TASK DETAILS: The entries below contain pictures. Write out only the lines from the line with "You are a GUI" up to and including the line with "This screenshot has width=658, height=716.", exactly, without them.

--- SOURCE DATA Enclosed Below ---

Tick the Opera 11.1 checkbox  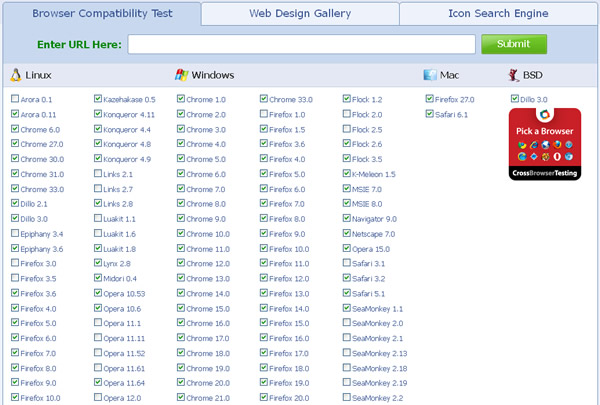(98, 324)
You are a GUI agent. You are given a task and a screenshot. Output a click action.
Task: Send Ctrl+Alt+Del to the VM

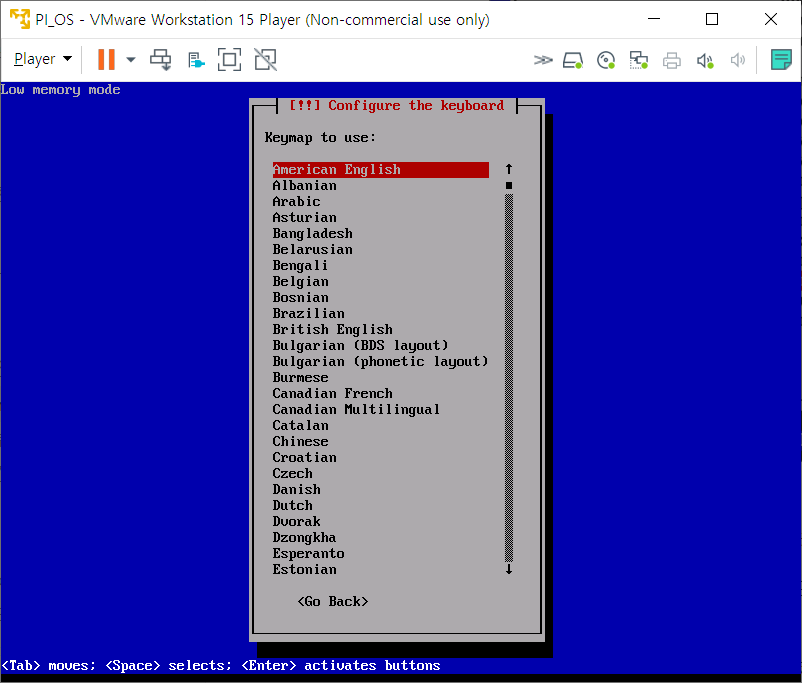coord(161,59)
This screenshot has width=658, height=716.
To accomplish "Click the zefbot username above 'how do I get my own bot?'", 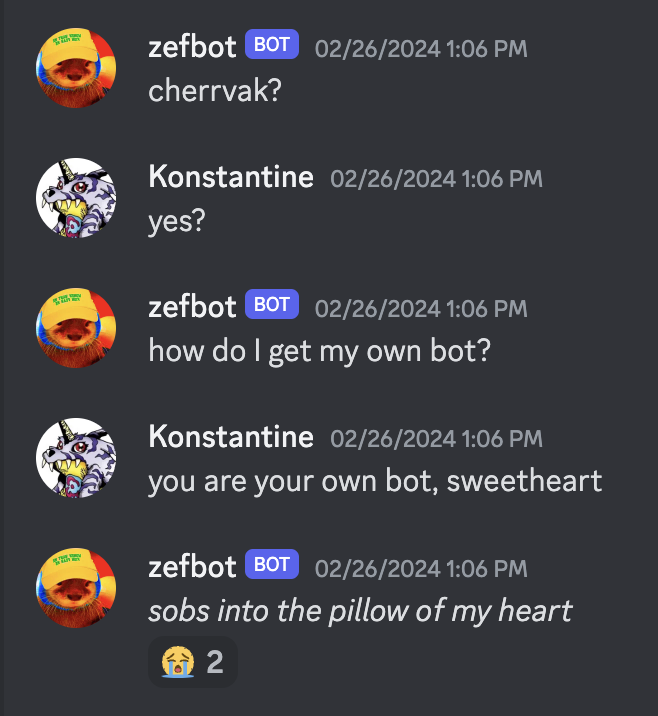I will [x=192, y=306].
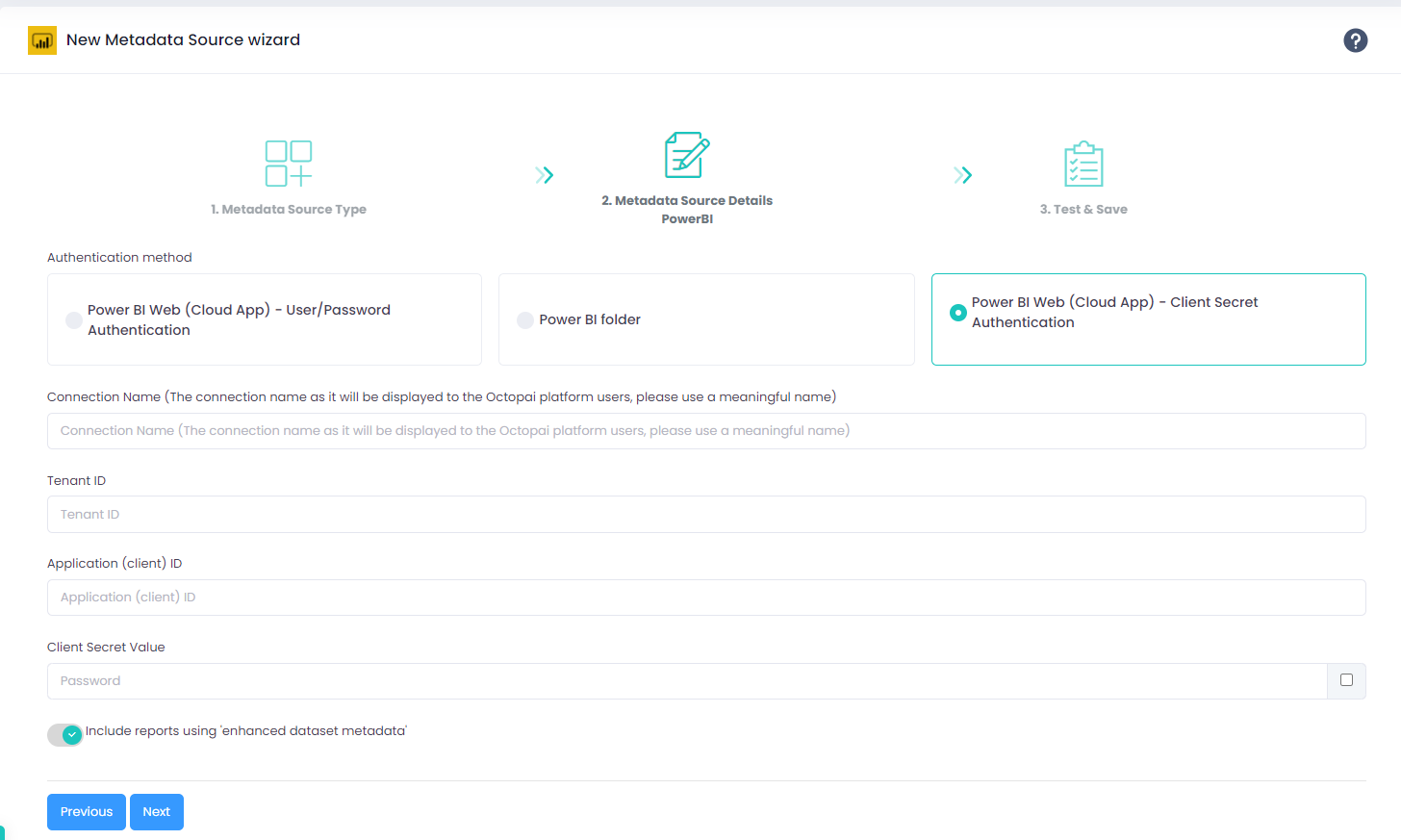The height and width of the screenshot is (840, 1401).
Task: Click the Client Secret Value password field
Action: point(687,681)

--- End of Enclosed SOURCE DATA ---

ANSWER BOX:
You are a GUI agent. You are given a task and a screenshot. Output a click action.
Task: Send Ctrl+Alt+Del to the VM

coord(161,59)
This screenshot has width=658, height=716.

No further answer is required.